You spend Rs.40000/- a month now and you think after retirement you would reduce your monthly expenditure to Rs.20000/- and for 20 years after retirement you would probably need Rs.50,00,000/- at today’s prices and probably Rs.80,00,000/- assuming inflation. If your retirement is 40 years away, you would need Rs.65000/- a month to buy what costs Rs.20000 today, assuming only 3% inflation. And to sustain through the 20 years after retirement you would need a corpus of Rs.2.1 crores. Do you ever do the calculations and plan how to meet the shortfall.

It is better to start saving early. I would say, as early as today. Every day of delay costs you. I read a very
nice article by Mr. Gaurav Mashruwala, a Certified Financial Planner, who says that Vikram started investing Rs.10000/- every month in an instrument giving 8% guaranteed returns per annum in Jan 1991 while his friend Rohit started investing the same amount in the same instrument in Jan 1992, exactly one year later. In Jan 2001 when they saw their corpus, Vikram had built a corpus of Rs.18,29,460/- while Rohit had only Rs.15,74,295/-. His one year delay cost him Rs.2,55,165/- whereas his investment was only Rs.1,20,000/- less than that of Vikram.
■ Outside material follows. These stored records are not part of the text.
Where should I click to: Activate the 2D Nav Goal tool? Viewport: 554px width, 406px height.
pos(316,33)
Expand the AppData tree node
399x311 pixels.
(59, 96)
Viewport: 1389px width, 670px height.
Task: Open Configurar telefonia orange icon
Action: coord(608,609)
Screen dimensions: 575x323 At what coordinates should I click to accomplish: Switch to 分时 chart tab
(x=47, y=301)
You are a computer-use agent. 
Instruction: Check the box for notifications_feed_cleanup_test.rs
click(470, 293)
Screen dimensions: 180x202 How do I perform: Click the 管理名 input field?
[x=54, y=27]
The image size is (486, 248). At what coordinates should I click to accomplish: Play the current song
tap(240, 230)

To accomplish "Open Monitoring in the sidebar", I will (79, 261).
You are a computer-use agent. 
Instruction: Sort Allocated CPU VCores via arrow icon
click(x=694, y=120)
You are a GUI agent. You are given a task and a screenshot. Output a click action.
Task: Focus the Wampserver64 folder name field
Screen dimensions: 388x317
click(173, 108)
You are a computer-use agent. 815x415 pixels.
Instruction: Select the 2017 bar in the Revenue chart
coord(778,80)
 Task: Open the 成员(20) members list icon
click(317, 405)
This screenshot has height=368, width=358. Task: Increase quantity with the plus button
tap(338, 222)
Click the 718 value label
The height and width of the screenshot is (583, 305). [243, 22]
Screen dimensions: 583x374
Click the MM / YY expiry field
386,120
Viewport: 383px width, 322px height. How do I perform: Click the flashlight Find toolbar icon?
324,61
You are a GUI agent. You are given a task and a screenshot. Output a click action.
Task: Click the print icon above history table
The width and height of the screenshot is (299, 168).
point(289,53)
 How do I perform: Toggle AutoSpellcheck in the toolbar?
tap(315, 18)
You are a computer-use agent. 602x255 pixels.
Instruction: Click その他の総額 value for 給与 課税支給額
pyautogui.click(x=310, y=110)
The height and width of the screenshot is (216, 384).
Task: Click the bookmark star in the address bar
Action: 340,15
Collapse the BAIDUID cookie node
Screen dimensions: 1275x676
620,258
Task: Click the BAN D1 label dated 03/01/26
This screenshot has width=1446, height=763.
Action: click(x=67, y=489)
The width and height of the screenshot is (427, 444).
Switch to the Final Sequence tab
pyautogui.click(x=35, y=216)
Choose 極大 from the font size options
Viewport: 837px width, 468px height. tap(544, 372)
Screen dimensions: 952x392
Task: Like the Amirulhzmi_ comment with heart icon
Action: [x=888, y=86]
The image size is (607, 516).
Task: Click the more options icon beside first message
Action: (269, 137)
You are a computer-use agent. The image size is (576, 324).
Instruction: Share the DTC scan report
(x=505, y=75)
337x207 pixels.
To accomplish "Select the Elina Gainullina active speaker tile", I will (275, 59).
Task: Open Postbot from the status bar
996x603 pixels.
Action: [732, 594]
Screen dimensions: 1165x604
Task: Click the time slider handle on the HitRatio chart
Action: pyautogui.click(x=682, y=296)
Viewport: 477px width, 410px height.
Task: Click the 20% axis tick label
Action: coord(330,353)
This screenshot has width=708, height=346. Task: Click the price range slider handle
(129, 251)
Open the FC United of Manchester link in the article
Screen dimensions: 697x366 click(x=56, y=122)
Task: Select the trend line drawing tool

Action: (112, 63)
That does not sound too grave a mistake. Let us take another example. Let’s say there is a girl who is 21 years old who started investing in a retirement plan that gives her 10% return per annum. She invests Rs.10000/- every month till the age of 36. At 36, she stops investing and lets her money lie in the retirement fund till the age of 60. Her friend, who is a boy, started working at the same age as her but then he first bought a music system, then a bike and then a car. He started investing at the age of 35, which means 14 years later. To make up for the delay he starts investing Rs.25000/- every month and he continues his investment till the age of 55. At 55, he stops investing and leaves the money in the retirement fund till the age of 60. By this time the girl has invested Rs.19.2 lakhs while the boy has invested Rs.63 lakhs. Who do you retires with more money? Well, the girl retires with Rs.4.67 crores while the boy gets only Rs.3.4 crores.

That’s what an early start can do for you and that’s how grave a mistake you can make by delaying your investments. So, start investing now. It is not advisable to waste even a day to invest.

As mentioned, I am currently out of town and there will be no newsletter for Monday. I'll try and post a newsletter for Tuesday on Monday night. Else it will be Tuesday night for Wednesday.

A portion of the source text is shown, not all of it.